There's very little in the way of a meaningful comparison -- they server two completely different purposes and almost any situation that lends itself to one almost certainly makes the other an unsuitable choice.

For instance, in a car you need the battery to respond very quickly to changes in demands (millisecond time scales), but iron-air batteries respond to changes in minutes, which is acceptable for grid storage applications.

The mass-density of Li-Ion is three to four times higher than iron-air, while the volume-density is 30x to 50x higher.

The round-trip-efficiency for Li-Ion is something like 50% better than iron-air. That's important for mobile applications as it impacts range. Static applications are less sensitive to it.

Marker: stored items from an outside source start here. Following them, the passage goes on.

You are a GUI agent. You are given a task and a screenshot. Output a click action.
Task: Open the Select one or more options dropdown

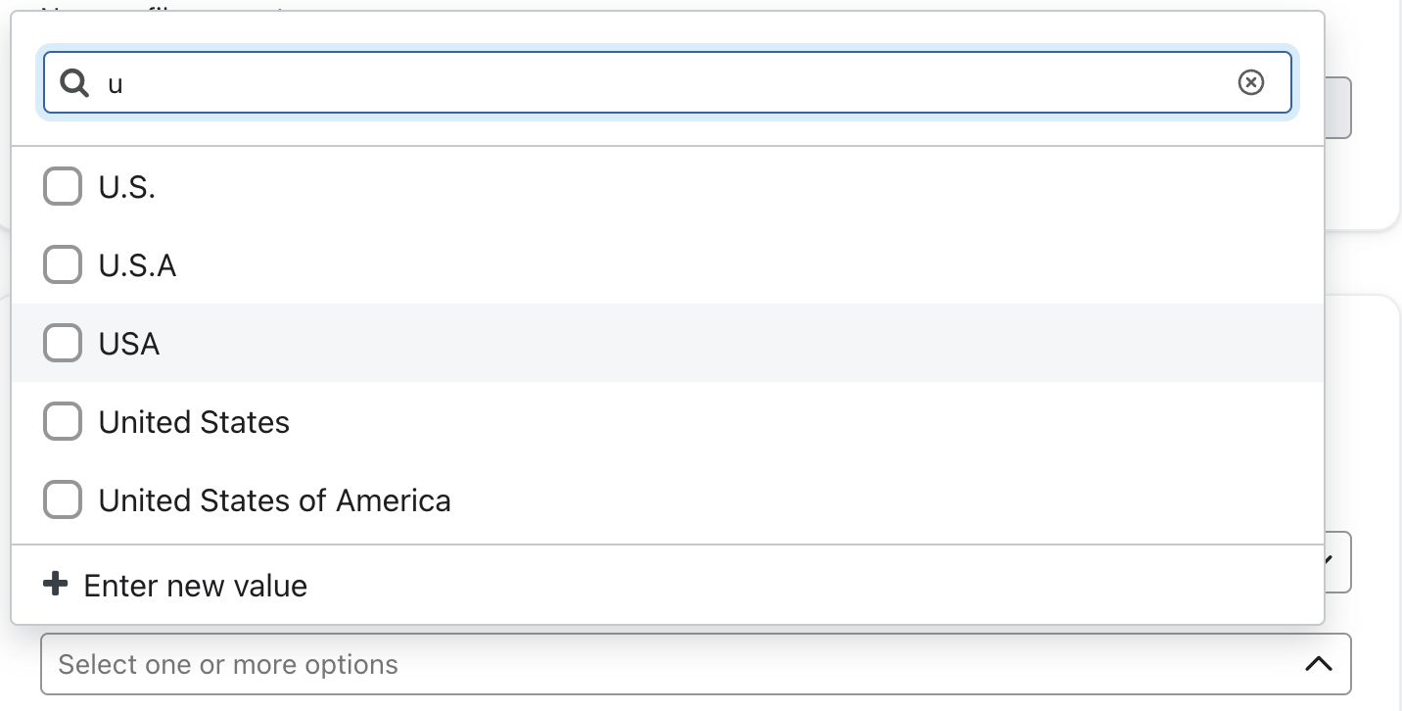(x=587, y=664)
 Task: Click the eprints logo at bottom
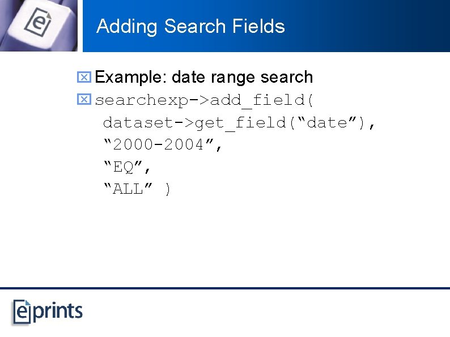click(48, 312)
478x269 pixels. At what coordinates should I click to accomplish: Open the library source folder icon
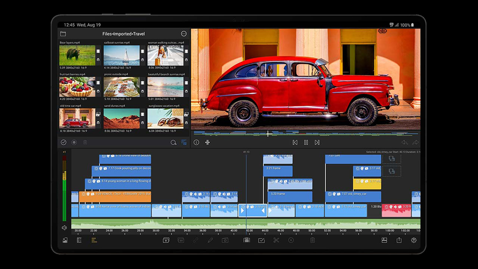tap(63, 34)
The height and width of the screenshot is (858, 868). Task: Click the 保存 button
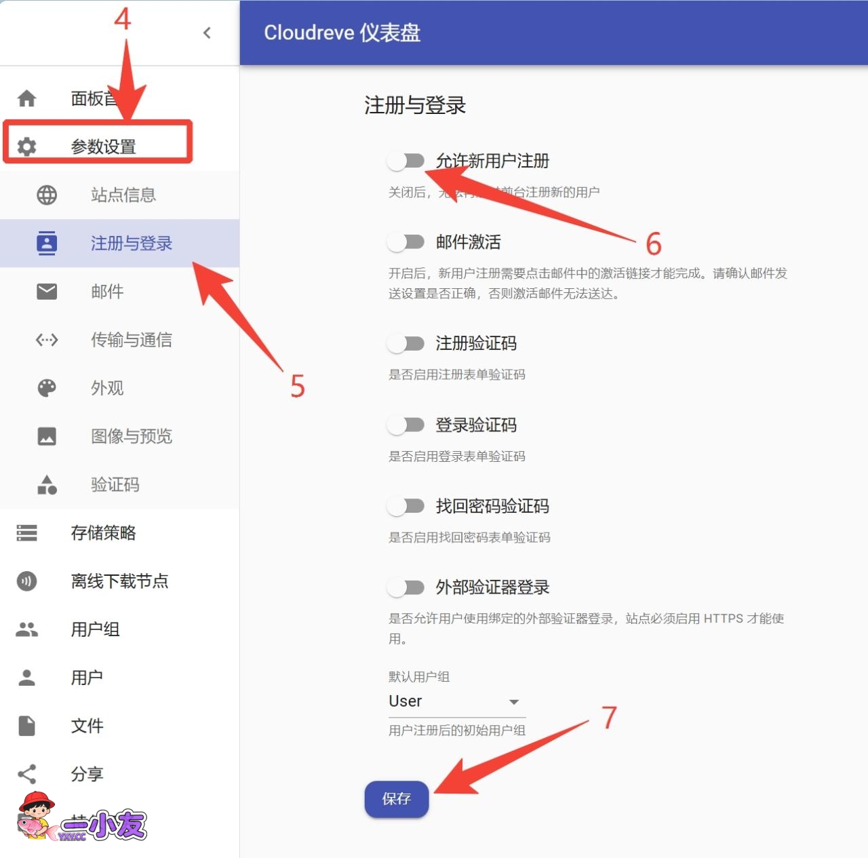(397, 799)
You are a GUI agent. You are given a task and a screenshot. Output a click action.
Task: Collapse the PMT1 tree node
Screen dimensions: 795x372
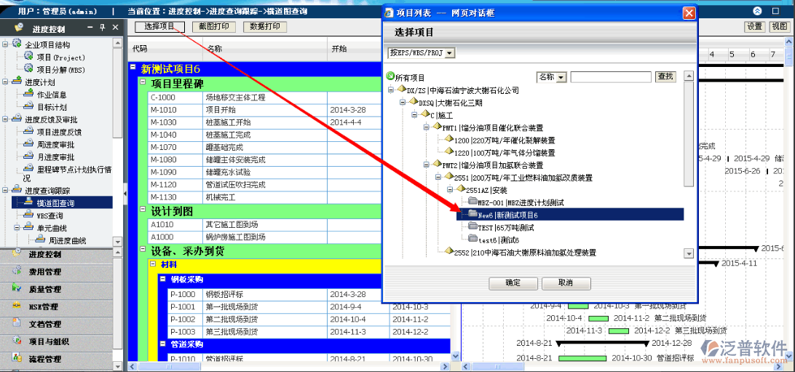426,127
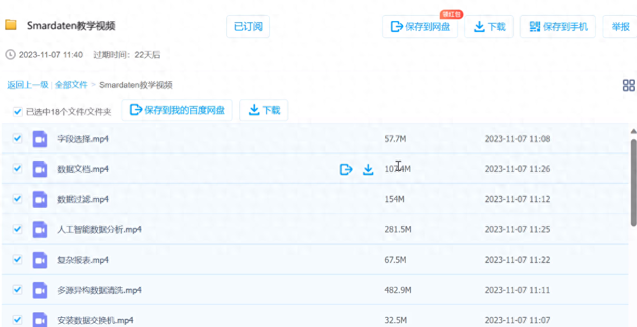Screen dimensions: 637x327
Task: Toggle checkbox for 数据过滤.mp4
Action: point(17,199)
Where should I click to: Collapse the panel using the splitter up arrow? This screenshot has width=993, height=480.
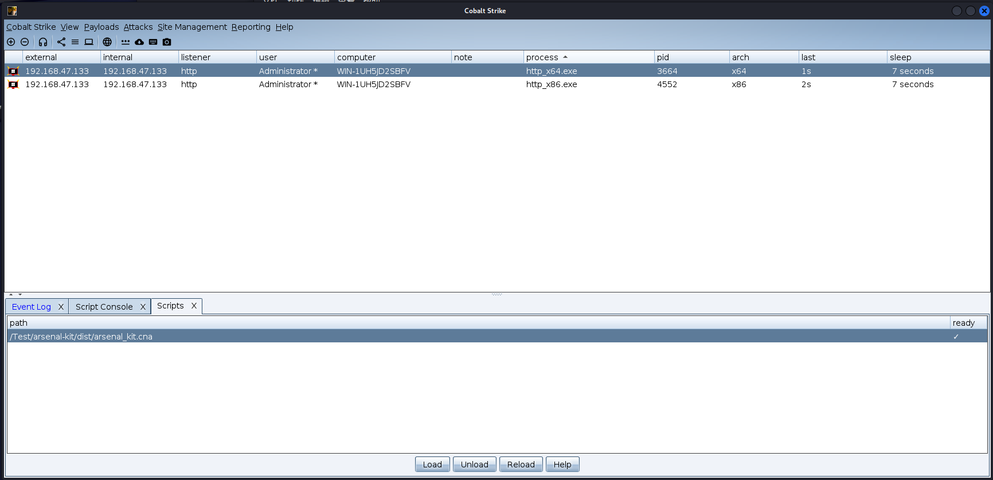pos(11,295)
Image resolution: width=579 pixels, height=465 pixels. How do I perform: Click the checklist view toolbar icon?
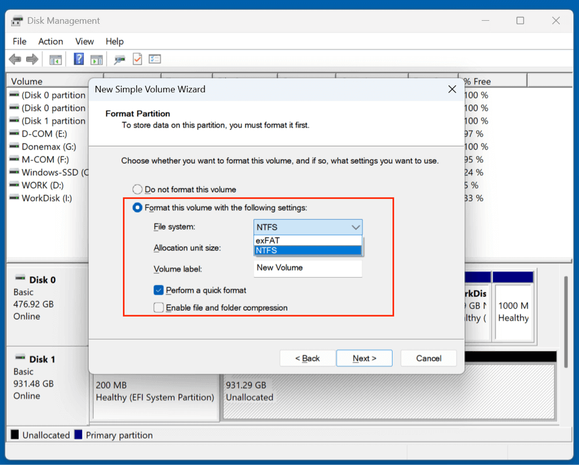(x=155, y=59)
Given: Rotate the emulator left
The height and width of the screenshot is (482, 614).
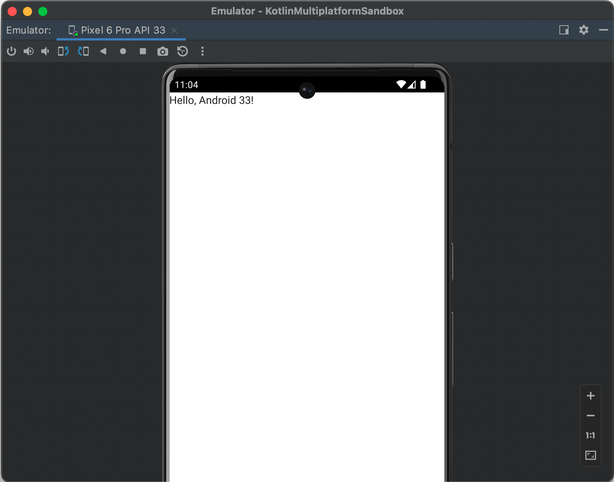Looking at the screenshot, I should [x=63, y=51].
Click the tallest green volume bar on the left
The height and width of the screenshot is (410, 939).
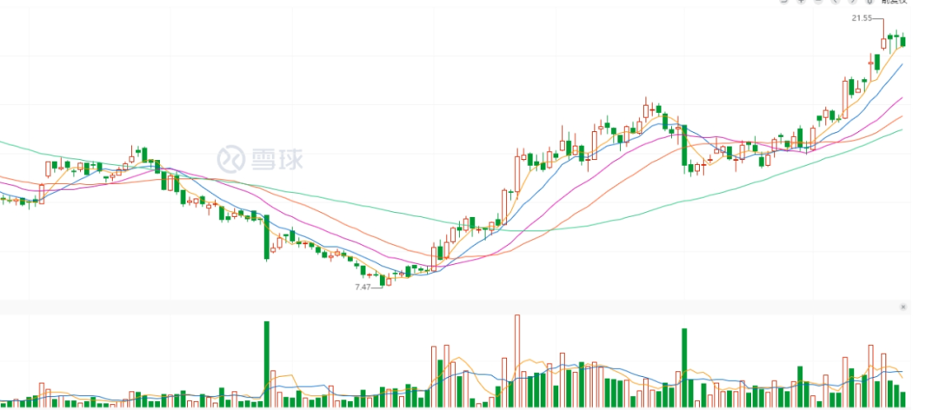pyautogui.click(x=267, y=363)
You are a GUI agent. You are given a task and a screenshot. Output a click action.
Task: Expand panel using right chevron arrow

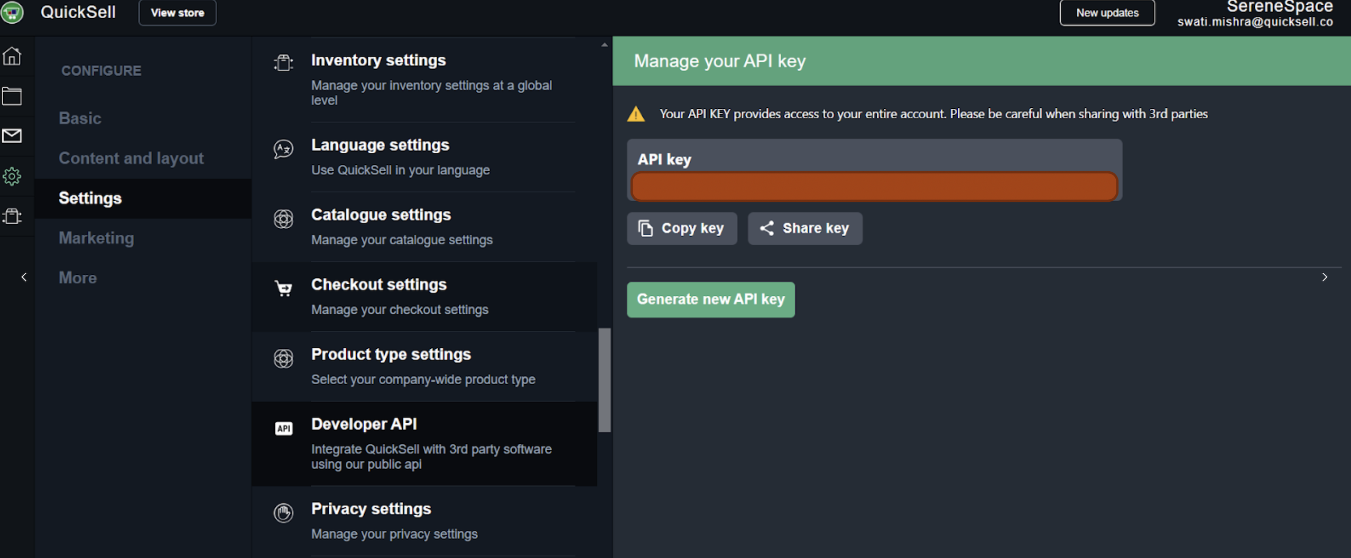(1324, 277)
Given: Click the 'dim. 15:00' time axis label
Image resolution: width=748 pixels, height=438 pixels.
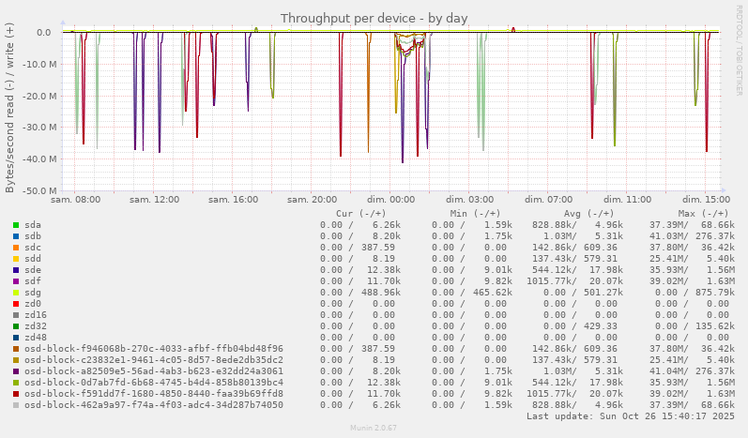Looking at the screenshot, I should coord(706,200).

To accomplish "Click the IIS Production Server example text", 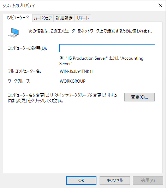I will pyautogui.click(x=87, y=58).
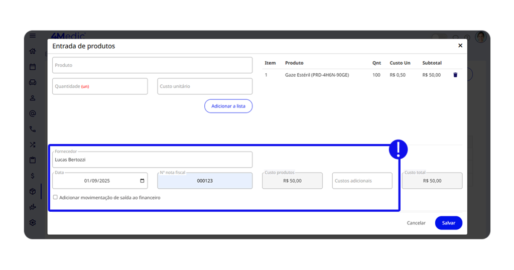Open the at-sign icon in sidebar

(x=33, y=113)
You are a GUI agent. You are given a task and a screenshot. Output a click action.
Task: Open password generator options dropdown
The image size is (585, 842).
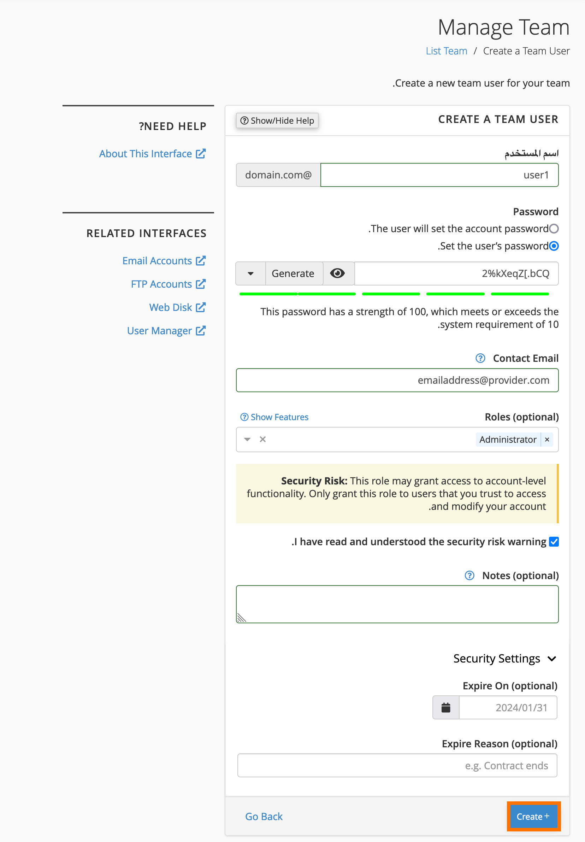pyautogui.click(x=250, y=273)
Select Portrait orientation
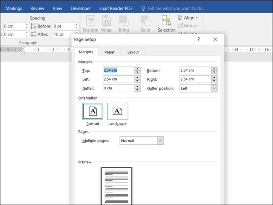Screen dimensions: 273x205 tap(93, 111)
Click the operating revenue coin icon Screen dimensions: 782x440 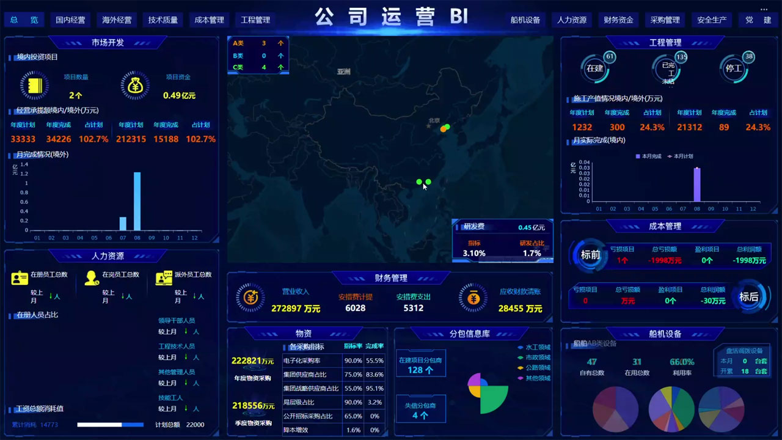point(250,298)
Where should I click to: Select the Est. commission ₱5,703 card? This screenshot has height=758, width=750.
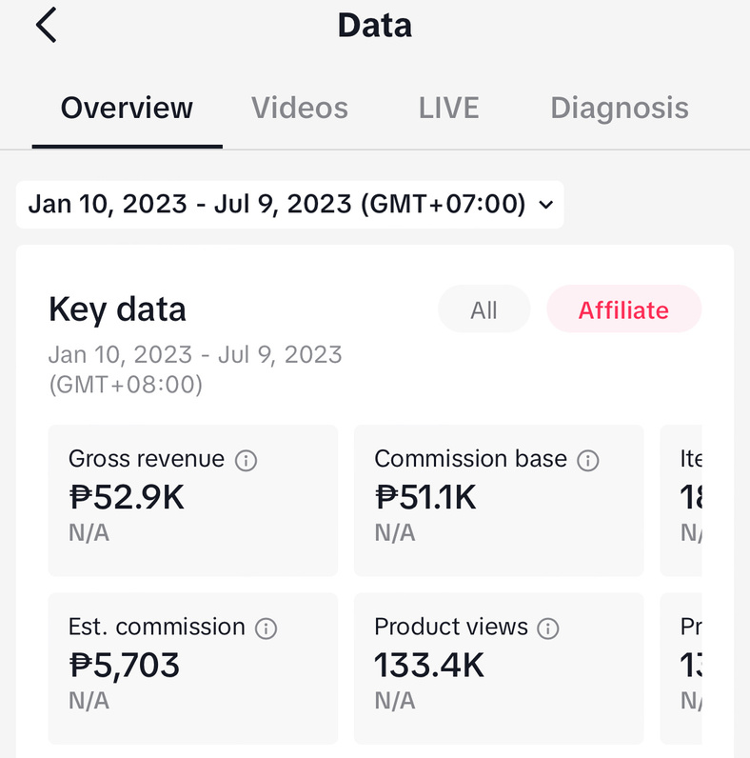click(x=193, y=668)
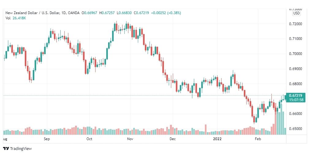Click the 0.66000 price scale label
The height and width of the screenshot is (154, 310).
295,114
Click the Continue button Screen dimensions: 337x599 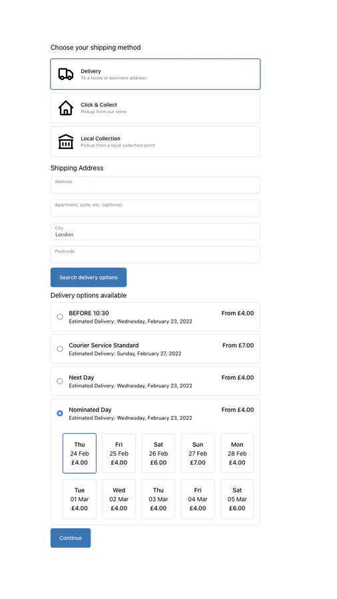[71, 538]
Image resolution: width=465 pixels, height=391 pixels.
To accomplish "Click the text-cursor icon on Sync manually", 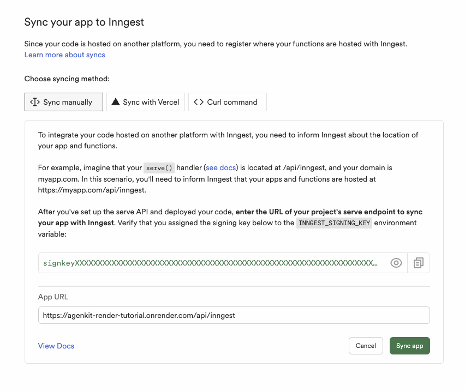I will [x=35, y=102].
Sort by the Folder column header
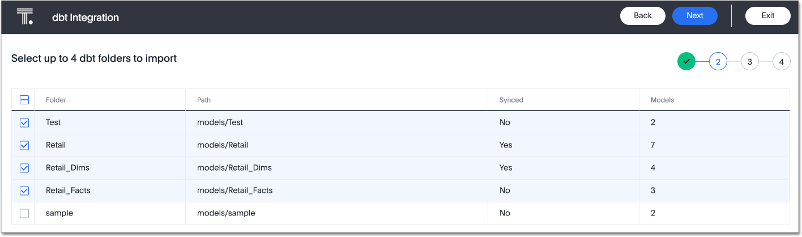Screen dimensions: 802x237 click(x=56, y=100)
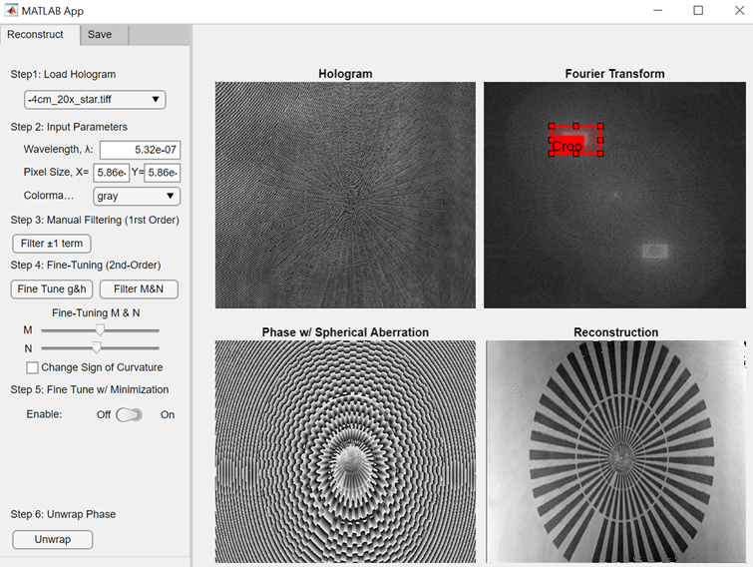
Task: Click the Filter M&N button
Action: pos(140,289)
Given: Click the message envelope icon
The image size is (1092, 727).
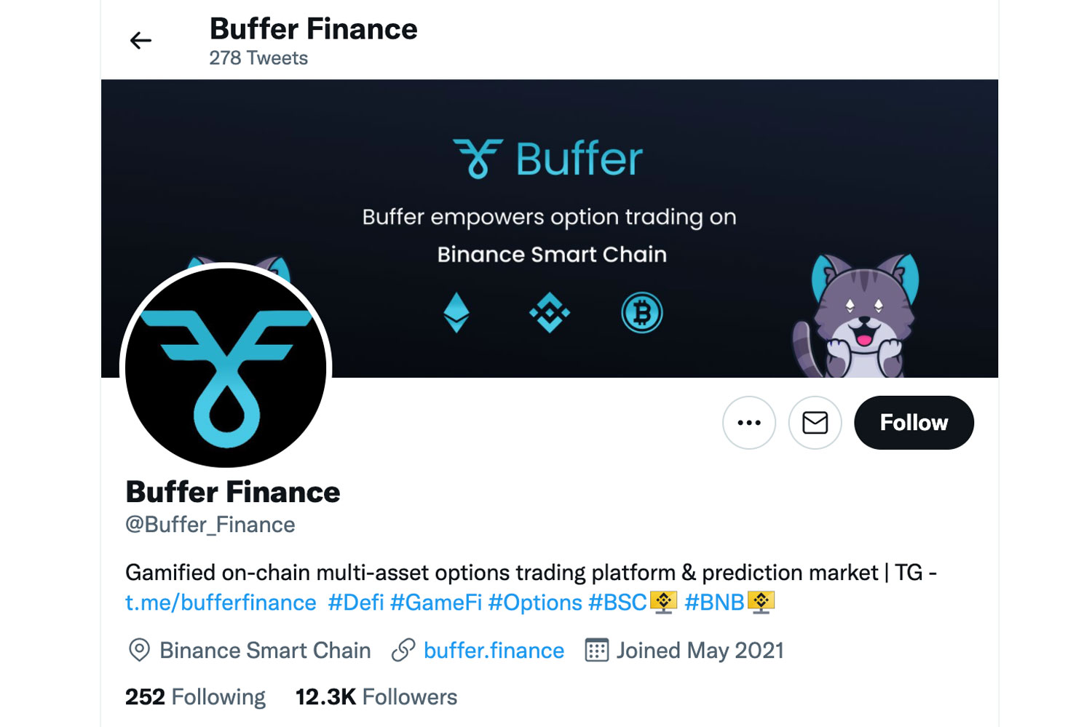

Iron-air batteries are much safer, while we are becoming a lot more aware of just how dangerous lithium-ion batteries are. While we seem to be willing to live with the piecemeal dangers of cars and phones catching fire (and, let's face it, we accept other small-scale disasters like homes blowing up from natural gas or cars catching fire at a gas pump), imagine the impact of a huge grid-service battery bank going up.

Li-Ion batteries are intended for repeated very deep cycle applications. While Iron-air batteries are capable of being deep cycles, the are best suited for infrequent deep cycling that occurs slowly (over days, not hours).